One Shoulder at a Time

How patients benefit from an evolving approach to addressing shoulder instability.

Painful shoulder, computer artwork. (Getty Images)

(Getty Images)

When it comes to the best way to repair a dislocated shoulder, the answer, like so many things in modern medicine, has evolved from “open surgery” to “minimally invasive surgery” to “it depends.”

Dr. Robert Arciero at UConn football practice
Listen to Dr. Robert Arciero discuss shoulder instability treatment in this Connecticut Public Radio UConn Health Minute. (Photo by Peter Morenus)

“Now we have open techniques, we have arthroscopic techniques, we have bone grafting techniques, and any or all of these procedures may be available to any patient at any one time, depending on the degree of instability, the amount of damage to the ligaments and the labrum and the bone,” says Dr. Robert Arciero, orthopedic surgeon and chief of the UConn Health Department of Orthopedic Surgery Sports Medicine Division.

The discipline of orthopedic surgery is moving in this direction – a well-defined understanding of which techniques work in the vast majority of cases and an acknowledgement that there often are multiple factors causing shoulder instability.

“The surgeon must treat all of the problems that are treating the shoulder instability, or the surgery will fail,” says Arciero, who is one of the team physicians for UConn athletics. “And I think that’s why we’re seeing some increased failures, particularly in young athletes.”

For example, the minimally invasive arthroscopic approach is appropriate when soft tissue repair is all that’s needed to stabilize the shoulder. And surgeons still can use the scope to restabilize the shoulder even when damaged ligaments, labrum, and bone are all culprits. But that’s where it gets dicey – That soft tissue repair doesn’t address the damaged bone, setting the patient up for recurring instability and additional surgery.

As a ball-in-socket joint, the shoulder can be likened to a golf ball on a tee. Picture the rounded top end of the humerus (the bone in your upper arm) as the ball, and the cup-like socket of the shoulder blade as the tee. If there’s bone damage, it’s like the corner of the golf tee is worn down to the point where the ball doesn’t reliably stay on the tee anymore.
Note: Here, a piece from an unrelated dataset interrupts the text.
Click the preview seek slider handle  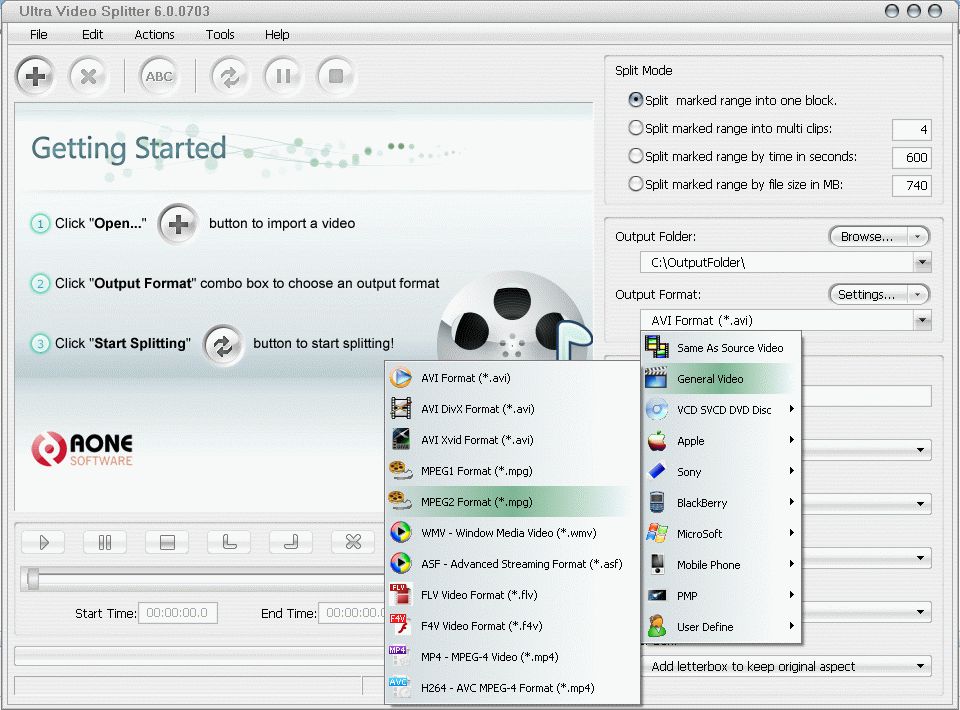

A patient with multiple dislocations due to torn labrum and ligaments can start to wear down the bone. And it’s in those cases where a scope alone isn’t enough.

Those cases also are leading surgeons to believe that often it’s better to intervene earlier than what historically has been done – before the additional damage occurs, and perhaps as early as after the first dislocation.

“Here at UConn we have surgeons who are studying this problem their whole career, and developing and defining not only the surgical techniques, but what patient needs what procedure,” Arciero says.

Sometimes that means a patient who had a shoulder repair done elsewhere will end up at the UConn Musculoskeletal Institute for another surgery because the technique used the first time either failed or didn’t fully address the problem.

In all cases, the patient’s chance at success greatly increase when the surgeon embraces this new way of thinking, understanding that the one procedure he or she was trained to rely on is not always the best approach.

“The better outcomes are when we are able to appreciate all of the problems that are causing that person’s shoulder to be unstable, and then we fix all of the problems,” Arciero says.